Im new to programming and following this tutorial for a weather gui app in java. Below is the very small amount of code I'm working with so far. Where I am getting errors is at the "super("Weather App");" line.
import javax.swing.*;
public class WeatherAppGui extends JFrame
{
public WeatherAppGui
{
//GUI and title
super("Weather App");
//kill app on closure
setDefaultCloseOperation(EXIT_ON_CLOSE);
//dimensions
setSize(450, 650);
//load gui to center screen
setLocationRelativeTo(null);
//manually position gui components
setLayout(null);
//no resizing
setResizable(false);
}
}
What is going on underneath the hood that is causing "Canonical constructor cannot delegate to another constructor"? If the super keyword means to reference a parent classes (JFrame in this situation) method and thats where the error is coming up at... then why is IntelliJ speaking of constructors if a constructor is something that basically just holds an objects attribute's (parameters) until the constructor is called when the object is created and the object gets its attributes(arguments) (in layman's terms).

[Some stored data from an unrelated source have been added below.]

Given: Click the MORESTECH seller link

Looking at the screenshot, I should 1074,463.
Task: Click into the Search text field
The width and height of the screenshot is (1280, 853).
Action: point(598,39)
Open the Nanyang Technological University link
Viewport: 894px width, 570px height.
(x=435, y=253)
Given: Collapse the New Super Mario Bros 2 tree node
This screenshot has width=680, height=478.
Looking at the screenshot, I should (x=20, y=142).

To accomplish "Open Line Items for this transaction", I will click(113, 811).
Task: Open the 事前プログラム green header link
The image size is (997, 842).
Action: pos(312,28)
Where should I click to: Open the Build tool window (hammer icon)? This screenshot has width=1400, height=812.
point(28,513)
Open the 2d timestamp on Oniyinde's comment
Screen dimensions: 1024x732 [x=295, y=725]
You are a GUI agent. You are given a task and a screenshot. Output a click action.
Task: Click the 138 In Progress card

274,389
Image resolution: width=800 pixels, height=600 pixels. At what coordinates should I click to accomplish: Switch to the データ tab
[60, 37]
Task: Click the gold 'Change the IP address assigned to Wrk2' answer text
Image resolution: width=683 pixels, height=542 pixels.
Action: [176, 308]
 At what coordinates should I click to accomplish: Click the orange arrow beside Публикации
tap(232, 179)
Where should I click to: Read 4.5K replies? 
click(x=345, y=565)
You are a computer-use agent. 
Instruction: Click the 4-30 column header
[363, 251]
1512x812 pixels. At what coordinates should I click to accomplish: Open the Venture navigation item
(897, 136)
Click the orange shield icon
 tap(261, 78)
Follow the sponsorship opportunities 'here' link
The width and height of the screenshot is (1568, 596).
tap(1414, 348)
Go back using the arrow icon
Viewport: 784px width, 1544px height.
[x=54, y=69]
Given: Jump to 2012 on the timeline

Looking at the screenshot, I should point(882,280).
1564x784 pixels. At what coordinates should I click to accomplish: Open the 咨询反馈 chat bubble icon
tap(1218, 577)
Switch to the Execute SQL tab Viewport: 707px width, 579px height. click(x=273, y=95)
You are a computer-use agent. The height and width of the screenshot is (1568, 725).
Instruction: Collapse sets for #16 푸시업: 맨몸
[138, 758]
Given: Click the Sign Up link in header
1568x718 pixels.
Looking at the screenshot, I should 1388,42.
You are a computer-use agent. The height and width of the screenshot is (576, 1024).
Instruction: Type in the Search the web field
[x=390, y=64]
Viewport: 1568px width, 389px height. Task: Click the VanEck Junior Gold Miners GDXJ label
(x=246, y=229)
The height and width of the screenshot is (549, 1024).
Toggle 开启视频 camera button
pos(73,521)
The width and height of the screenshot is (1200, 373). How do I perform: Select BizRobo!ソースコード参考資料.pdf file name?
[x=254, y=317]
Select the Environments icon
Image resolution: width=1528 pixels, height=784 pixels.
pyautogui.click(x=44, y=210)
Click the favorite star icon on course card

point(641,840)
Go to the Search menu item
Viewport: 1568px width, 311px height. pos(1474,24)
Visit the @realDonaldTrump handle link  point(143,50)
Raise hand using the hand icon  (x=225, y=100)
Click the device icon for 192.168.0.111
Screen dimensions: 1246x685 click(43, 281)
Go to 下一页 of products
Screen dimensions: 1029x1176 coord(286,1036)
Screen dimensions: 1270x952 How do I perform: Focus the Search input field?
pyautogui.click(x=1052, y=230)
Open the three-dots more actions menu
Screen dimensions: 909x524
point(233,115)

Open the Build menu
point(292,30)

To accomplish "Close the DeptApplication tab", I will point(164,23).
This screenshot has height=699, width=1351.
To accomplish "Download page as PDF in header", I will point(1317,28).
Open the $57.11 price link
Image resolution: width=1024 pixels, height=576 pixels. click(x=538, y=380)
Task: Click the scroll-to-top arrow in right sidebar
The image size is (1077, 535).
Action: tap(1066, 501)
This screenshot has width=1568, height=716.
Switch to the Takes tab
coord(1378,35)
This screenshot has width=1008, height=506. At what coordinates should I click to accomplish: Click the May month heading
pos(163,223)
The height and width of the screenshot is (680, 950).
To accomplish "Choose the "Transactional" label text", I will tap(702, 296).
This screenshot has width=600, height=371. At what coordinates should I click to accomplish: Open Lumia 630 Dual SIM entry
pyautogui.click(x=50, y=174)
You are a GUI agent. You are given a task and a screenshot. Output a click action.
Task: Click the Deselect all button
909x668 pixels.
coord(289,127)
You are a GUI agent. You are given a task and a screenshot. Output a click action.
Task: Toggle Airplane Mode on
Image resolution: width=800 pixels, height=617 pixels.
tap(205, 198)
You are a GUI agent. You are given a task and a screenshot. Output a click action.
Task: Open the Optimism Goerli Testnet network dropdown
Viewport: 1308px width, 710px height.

A constructor should have a parameter list after the name of the class. You should write:
public WeatherAppGui() {
// ...
}
Note the parentheses after the name of the class. That is an empty parameter list.
Without the parentheses, the compiler parses this as a canonical constructor, which is something that record classes can have, but is not allowed inside a regular class like WeatherAppGui
. So the error message is a bit confusing.
If you remove the super
constructor call, "WeatherAppGui" would be highlighted red instead, and IntelliJ (not sure about other IDEs) would say "Parameter list expected", which is a much more useful error message.